Just when I was about to button up the ’64 panhead last week after rewiring and a bunch of other improvements I found the seat pivot boss to be stripped. Dammit. Decided to go to 3/8″ bolt from 5/16 as the tab is not really thick enough for a thread repair and tapping welded areas varies from troublesome to impossible. The original pivot pin is hardened and ground and made out of that incredibly tough metal that Harley used to employ as a matter of course. Carbide wouldn’t put a scratch in it. No way to bore out the original pin.

So I made one out of 660 bronze. Sorry once again, purists. Functional over stock every time, where the latter isn’t available and I’d like to actually ride somewhere.
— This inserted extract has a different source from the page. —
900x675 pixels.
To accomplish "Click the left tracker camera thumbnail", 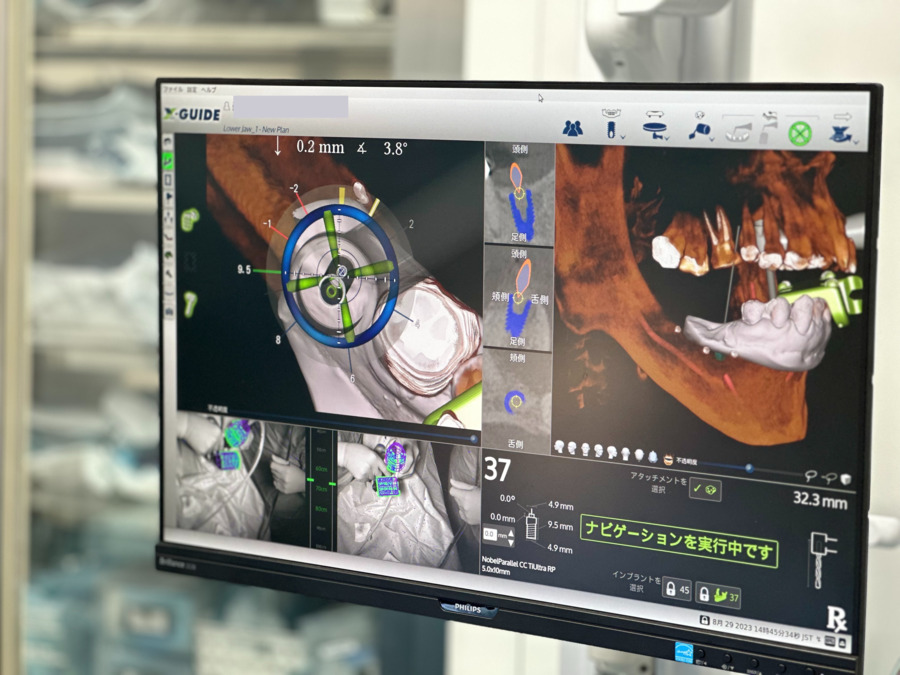I will point(238,481).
So the only bronze stock I have is square. No way to hold it in the three-jaw chuck on the lathe. Guess I’ll break out the four-jaw. It’d been a while. Then I figured I take a couple snaps and show how to center a part in the four-jaw chuck. Here it is. . .

A three-jaw chuck is designed to close concentrically on any round or six-sided piece with a single adjuster screw. It is the type most commonly found on lathes and has a million uses. Sometimes though, you have do do offset or square work. The four-jaw chuck has four independently controlled jaws that must each be set when aligning a part as desired.

Here is a chuck I got pretty cheap and rebuilt it. It's been around the block a few times, but who hasn't?

The first step is loosely place your piece in the chuck and get it visually centered by whatever means you like. You can eyeball it, rotate it by hand slowly, use the guide lines on the chuck face or anything else you can come up with. Once the piece is where you like it, snug each jaw, but not too tight as you’ll be making further adjustments.

Square bar loosely in chuck.

For the fine adjustment, you’ll need a dial indicator mounted in some way where you can apply it to the work piece and retract it again for rotating the work and checking the other sides. You can mount the indicator in the toolpost, or in this case, the tail stock with the hand-chuck and indicator holder.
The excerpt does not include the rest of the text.